In the current limiting element having the above composition, by incorporating Fe, Cu, Ni, Co and Sn, it becomes possible to enhance the sinterability of the current limiting element. The sinterability can be improved by adding at least one of these metals in an amount of 20% by weight or less. That is, if the added amount of these metals exceeds 20% by weight, the PTC ratio will be reduced. The most preferable metal addition range is 2 to 15% by weight. Among the above metals, Sn is particularly effective because it can improve the PTC characteristics in addition to the above-mentioned improvement in sinterability. Sn is stable as a metal in the sintering temperature of 1400 to 1600 ° C. and in a sintering atmosphere, and intervenes as a liquid phase between particles of the metal oxide represented by the above formula, and can exert an effect of promoting sintering. In addition, in the sintered body after sintering, the Sn precipitate phase reduces the specific resistance in the low resistance region in the PTC characteristic,
It also has the effect of expanding the current capacity.

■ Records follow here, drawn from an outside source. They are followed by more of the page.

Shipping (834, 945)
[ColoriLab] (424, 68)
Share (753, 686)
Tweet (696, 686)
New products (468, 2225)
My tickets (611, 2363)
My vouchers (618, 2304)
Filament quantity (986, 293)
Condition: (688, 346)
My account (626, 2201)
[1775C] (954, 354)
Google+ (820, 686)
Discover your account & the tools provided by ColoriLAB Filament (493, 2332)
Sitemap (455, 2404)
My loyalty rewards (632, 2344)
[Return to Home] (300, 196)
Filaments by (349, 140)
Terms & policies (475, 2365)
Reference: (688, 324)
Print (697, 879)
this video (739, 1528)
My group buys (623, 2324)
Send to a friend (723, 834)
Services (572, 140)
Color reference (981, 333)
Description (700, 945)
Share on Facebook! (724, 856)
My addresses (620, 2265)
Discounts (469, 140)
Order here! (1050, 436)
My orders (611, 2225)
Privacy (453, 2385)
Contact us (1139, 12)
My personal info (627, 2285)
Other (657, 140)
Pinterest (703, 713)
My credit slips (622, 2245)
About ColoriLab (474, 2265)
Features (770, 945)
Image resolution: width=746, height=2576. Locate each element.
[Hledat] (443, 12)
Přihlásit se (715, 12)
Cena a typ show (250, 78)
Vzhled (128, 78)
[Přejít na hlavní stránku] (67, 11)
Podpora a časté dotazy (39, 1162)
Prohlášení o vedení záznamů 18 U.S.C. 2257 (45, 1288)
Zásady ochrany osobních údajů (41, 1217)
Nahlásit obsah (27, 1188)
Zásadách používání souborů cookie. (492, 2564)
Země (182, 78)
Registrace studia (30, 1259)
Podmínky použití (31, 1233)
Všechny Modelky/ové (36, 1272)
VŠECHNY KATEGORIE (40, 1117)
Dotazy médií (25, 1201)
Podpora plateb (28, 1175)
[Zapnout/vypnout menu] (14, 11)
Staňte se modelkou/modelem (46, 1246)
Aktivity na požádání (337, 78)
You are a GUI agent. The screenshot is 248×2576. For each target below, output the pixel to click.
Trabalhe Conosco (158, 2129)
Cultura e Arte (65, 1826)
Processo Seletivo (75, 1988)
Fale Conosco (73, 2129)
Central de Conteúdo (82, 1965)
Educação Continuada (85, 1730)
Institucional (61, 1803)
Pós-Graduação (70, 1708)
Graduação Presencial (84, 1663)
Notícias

Further, the current limiting element containing Sn has a feature that the transition temperature variable showing the PTC characteristic is small.

また、上記組成の限流素子において、Fe、Cu、Ni、Co、
Snとは別にW又はMoを添加することにより焼結体の結晶
粒を小さくでき、過電流で急激に加熱された場合におい
ても充分な耐熱衝撃性を発揮できる。
In the current limiting element having the above composition, Fe, Cu, Ni, Co,
By adding W or Mo separately from Sn, the crystal grains of the sintered body can be made small, and sufficient thermal shock resistance can be exhibited even when rapidly heated by an overcurrent.

以下、本発明の半導体素子の保護回路を第1図を参照し
て詳細に説明する。
Hereinafter, a protection circuit for a semiconductor device of the present invention will be described in detail with reference to FIG.

図中の1は負荷、2は該負荷1をオン・オフするための
例えばサイリスタを有する半導体スイッチ、3は前記式
の組成からなる限流素子、4はブレーカであり、前記限
流素子3及びブレーカ4は夫々前記半導体スイッチ2を
直列に接続されている。
In the figure, 1 is a load, 2 is a semiconductor switch having, for example, a thyristor for turning on / off the load 1, 3 is a current limiting element having the composition of the above formula, 4 is a breaker, and the current limiting element 3 and The breakers 4 are connected in series with the semiconductor switches 2, respectively.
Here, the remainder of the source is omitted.